Create test/dataset/test_pandaset.py. Use tmp_path to build a minimal mock tree:

import numpy as np
import pytest
from apairo.dataset.pandaset import PandaSetDataset

N = 40

@pytest.fixture
def pandaset_root(tmp_path):
    for seq in ["001", "002"]:
        (tmp_path / seq / "lidar").mkdir(parents=True)
        for i in range(3):
            np.random.rand(N, 4).astype(np.float32).tofile(
                tmp_path / seq / "lidar" / f"{i:06d}.bin"
            )
    return tmp_path

def test_len(pandaset_root):
    ds = PandaSetDataset(pandaset_root, keys=["lidar"])
    assert len(ds) == 6   # 2 seqs x 3 frames

def test_getitem_shape(pandaset_root):
    ds = PandaSetDataset(pandaset_root, keys=["lidar"])
    sample = ds[0]
    assert sample.data["lidar"].shape == (N, 4)

def test_available_keys():
    assert PandaSetDataset.available_keys == frozenset({"lidar", "camera"})

Derived key support

Derived keys (preprocessed outputs) work automatically for any ProfiledDataset subclass. The derived_path() method generates the correct output path by replacing the modality component in an existing file path.

PandaSetDataset.run_preprocess(MyPreprocessor(), "/data/pandaset")

ds = PandaSetDataset("/data/pandaset", keys=["lidar", "my_output"])

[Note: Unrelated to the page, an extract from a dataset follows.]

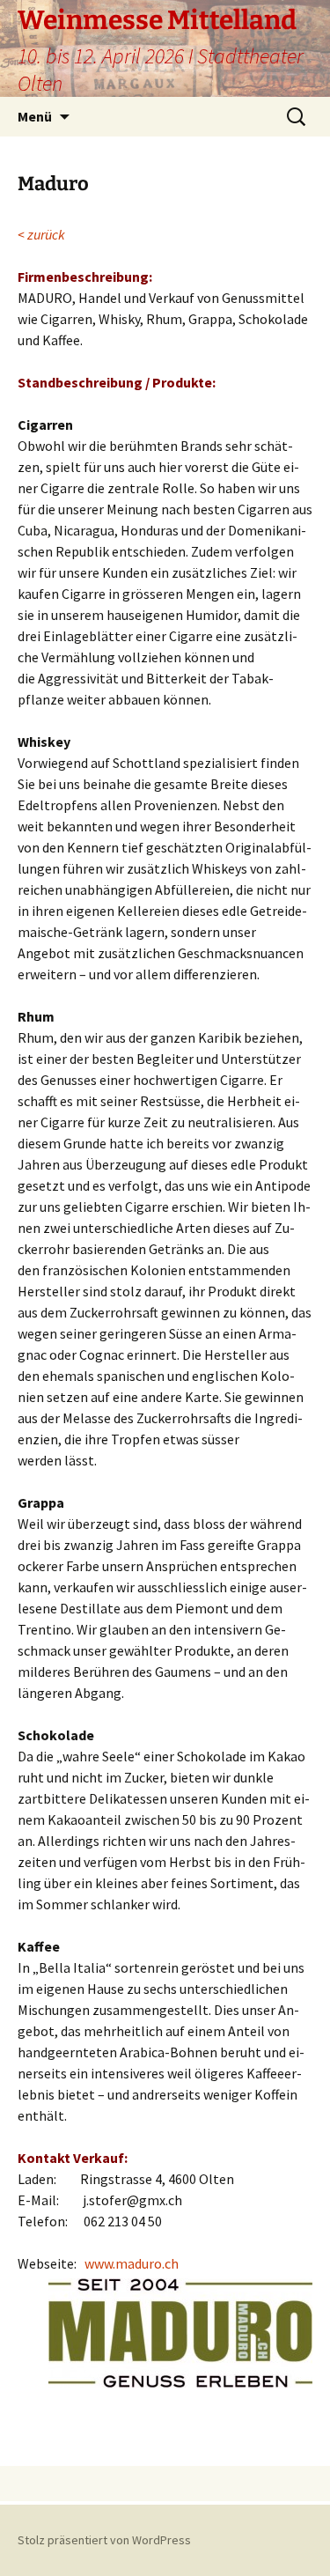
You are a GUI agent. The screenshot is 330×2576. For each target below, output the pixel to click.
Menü (35, 116)
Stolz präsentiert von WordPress (104, 2540)
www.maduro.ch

No extra code needed in your subclass.


When to extend SynchronousDataset directly

Use a direct SynchronousDataset subclass (instead of ProfiledDataset) only when:

  • The directory structure is too irregular to describe with the layer DSL
  • You need custom loading logic per frame that cannot be expressed with dtype/reshape/mask

In that case, implement __len__, __getitem__, __iter__, __next__, and override derived_path() and _seq_root() as needed. See apairo/dataset/goose/dataset.py (the pre-refactor version in git history) as a reference.